(Items from a data source)
□ □ □ □ □
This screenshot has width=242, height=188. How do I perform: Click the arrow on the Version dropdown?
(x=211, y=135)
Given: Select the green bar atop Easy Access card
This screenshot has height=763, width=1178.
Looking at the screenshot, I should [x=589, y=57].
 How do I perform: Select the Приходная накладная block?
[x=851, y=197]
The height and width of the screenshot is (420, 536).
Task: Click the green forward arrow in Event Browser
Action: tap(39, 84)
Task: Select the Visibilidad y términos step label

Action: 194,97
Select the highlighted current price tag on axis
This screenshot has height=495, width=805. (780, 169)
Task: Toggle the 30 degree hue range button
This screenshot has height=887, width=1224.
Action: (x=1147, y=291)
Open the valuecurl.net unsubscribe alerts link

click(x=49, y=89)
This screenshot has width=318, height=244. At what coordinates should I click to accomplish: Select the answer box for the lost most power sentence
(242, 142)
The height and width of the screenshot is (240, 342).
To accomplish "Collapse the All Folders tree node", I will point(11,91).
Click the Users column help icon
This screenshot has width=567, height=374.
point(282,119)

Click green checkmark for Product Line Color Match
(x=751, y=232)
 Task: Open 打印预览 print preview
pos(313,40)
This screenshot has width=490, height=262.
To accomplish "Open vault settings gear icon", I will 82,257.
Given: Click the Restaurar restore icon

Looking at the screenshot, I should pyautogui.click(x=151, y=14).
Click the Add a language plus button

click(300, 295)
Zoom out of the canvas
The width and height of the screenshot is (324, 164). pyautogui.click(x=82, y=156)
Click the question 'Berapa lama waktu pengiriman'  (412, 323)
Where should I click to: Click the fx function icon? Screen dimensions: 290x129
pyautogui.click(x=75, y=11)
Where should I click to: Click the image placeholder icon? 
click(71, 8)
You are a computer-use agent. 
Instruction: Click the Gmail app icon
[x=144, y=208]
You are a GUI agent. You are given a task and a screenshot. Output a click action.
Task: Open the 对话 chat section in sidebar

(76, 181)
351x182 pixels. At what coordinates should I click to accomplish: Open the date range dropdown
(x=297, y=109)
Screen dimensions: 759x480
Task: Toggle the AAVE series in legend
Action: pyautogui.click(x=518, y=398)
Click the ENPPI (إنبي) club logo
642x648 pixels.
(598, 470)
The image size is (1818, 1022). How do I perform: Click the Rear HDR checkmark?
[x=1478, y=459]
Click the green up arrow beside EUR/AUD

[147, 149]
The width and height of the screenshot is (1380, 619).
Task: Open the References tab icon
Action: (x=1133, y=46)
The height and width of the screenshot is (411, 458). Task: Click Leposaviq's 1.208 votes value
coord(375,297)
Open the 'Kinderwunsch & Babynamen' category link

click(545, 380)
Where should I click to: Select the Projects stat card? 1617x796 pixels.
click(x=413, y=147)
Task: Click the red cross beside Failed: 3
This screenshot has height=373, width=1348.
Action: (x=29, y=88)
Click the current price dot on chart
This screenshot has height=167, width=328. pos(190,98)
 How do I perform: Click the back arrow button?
□ □ □ □ □
**WHAT TO DO**
Exactly reproduce all of the entries above.

**RESPONSE**
This screenshot has width=242, height=188. How do I perform: Click the arrow on the Version dropdown?
(x=211, y=135)
Given: Select the green bar atop Easy Access card
This screenshot has height=763, width=1178.
Looking at the screenshot, I should [x=589, y=57].
 How do I perform: Select the Приходная накладная block?
[x=851, y=197]
The height and width of the screenshot is (420, 536).
Task: Click the green forward arrow in Event Browser
Action: tap(39, 84)
Task: Select the Visibilidad y términos step label

Action: 194,97
Select the highlighted current price tag on axis
This screenshot has height=495, width=805. (780, 169)
Task: Toggle the 30 degree hue range button
This screenshot has height=887, width=1224.
Action: (x=1147, y=291)
Open the valuecurl.net unsubscribe alerts link

click(x=49, y=89)
This screenshot has width=318, height=244. At what coordinates should I click to accomplish: Select the answer box for the lost most power sentence
(242, 142)
The height and width of the screenshot is (240, 342).
To accomplish "Collapse the All Folders tree node", I will point(11,91).
Click the Users column help icon
This screenshot has width=567, height=374.
point(282,119)

Click green checkmark for Product Line Color Match
(x=751, y=232)
 Task: Open 打印预览 print preview
pos(313,40)
This screenshot has width=490, height=262.
To accomplish "Open vault settings gear icon", I will 82,257.
Given: Click the Restaurar restore icon

Looking at the screenshot, I should pyautogui.click(x=151, y=14).
Click the Add a language plus button

click(300, 295)
Zoom out of the canvas
The width and height of the screenshot is (324, 164). pyautogui.click(x=82, y=156)
Click the question 'Berapa lama waktu pengiriman'  (412, 323)
Where should I click to: Click the fx function icon? Screen dimensions: 290x129
pyautogui.click(x=75, y=11)
Where should I click to: Click the image placeholder icon? 
click(71, 8)
You are a computer-use agent. 
Instruction: Click the Gmail app icon
[x=144, y=208]
You are a GUI agent. You are given a task and a screenshot. Output a click action.
Task: Open the 对话 chat section in sidebar

(76, 181)
351x182 pixels. At what coordinates should I click to accomplish: Open the date range dropdown
(x=297, y=109)
Screen dimensions: 759x480
Task: Toggle the AAVE series in legend
Action: pyautogui.click(x=518, y=398)
Click the ENPPI (إنبي) club logo
642x648 pixels.
(598, 470)
The image size is (1818, 1022). How do I perform: Click the Rear HDR checkmark?
[x=1478, y=459]
Click the green up arrow beside EUR/AUD

[147, 149]
The width and height of the screenshot is (1380, 619).
Task: Open the References tab icon
Action: (x=1133, y=46)
The height and width of the screenshot is (411, 458). Task: Click Leposaviq's 1.208 votes value
coord(375,297)
Open the 'Kinderwunsch & Babynamen' category link

click(545, 380)
Where should I click to: Select the Projects stat card? 1617x796 pixels.
click(x=413, y=147)
Task: Click the red cross beside Failed: 3
This screenshot has height=373, width=1348.
Action: (x=29, y=88)
Click the current price dot on chart
This screenshot has height=167, width=328. pos(190,98)
 How do I perform: Click the back arrow button?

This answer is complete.